Copy each line below as written, but skip the pictures.

- - - - - - -

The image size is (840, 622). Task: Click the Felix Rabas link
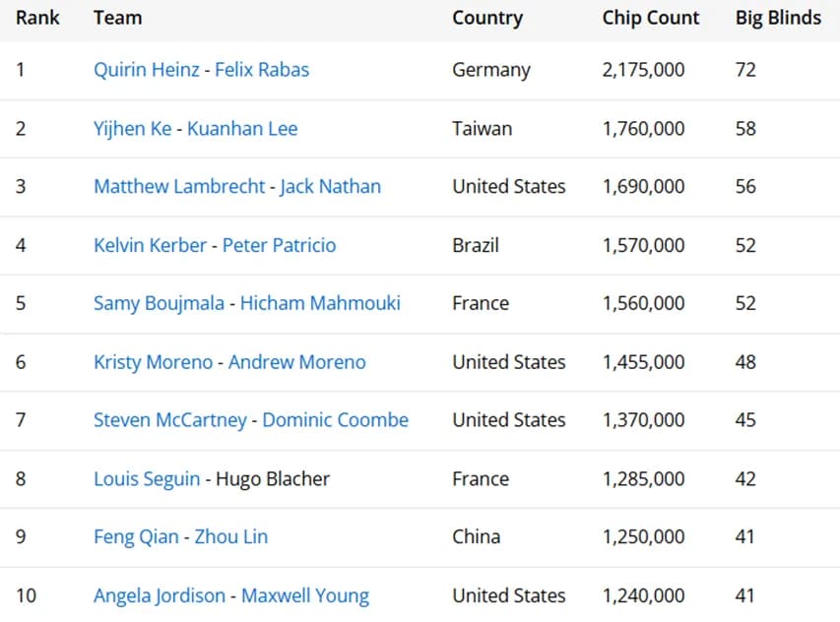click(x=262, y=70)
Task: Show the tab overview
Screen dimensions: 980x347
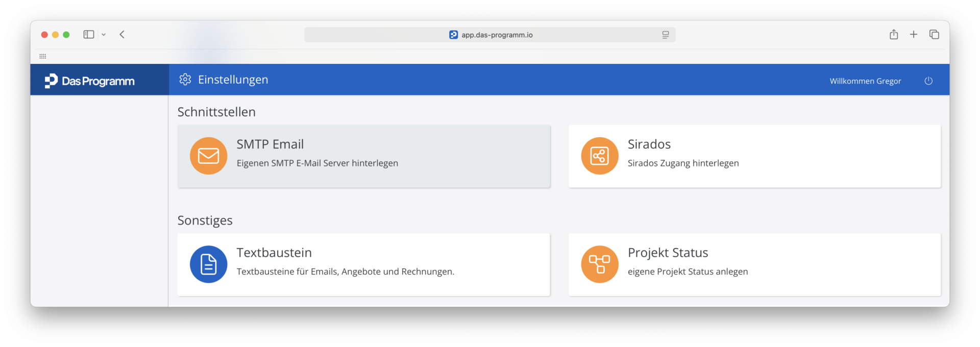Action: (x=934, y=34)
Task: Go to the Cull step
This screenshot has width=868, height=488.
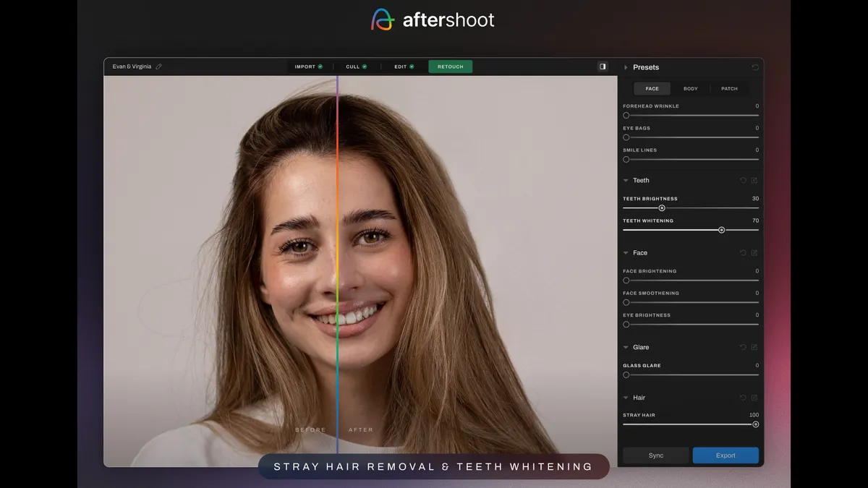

- - - - - - -

> _Reply to the exercise_:
The image size is (840, 622). Task: Click the Felix Rabas link
click(x=262, y=70)
Task: Show the tab overview
Screen dimensions: 980x347
Action: (x=934, y=34)
Task: Go to the Cull step
This screenshot has width=868, height=488.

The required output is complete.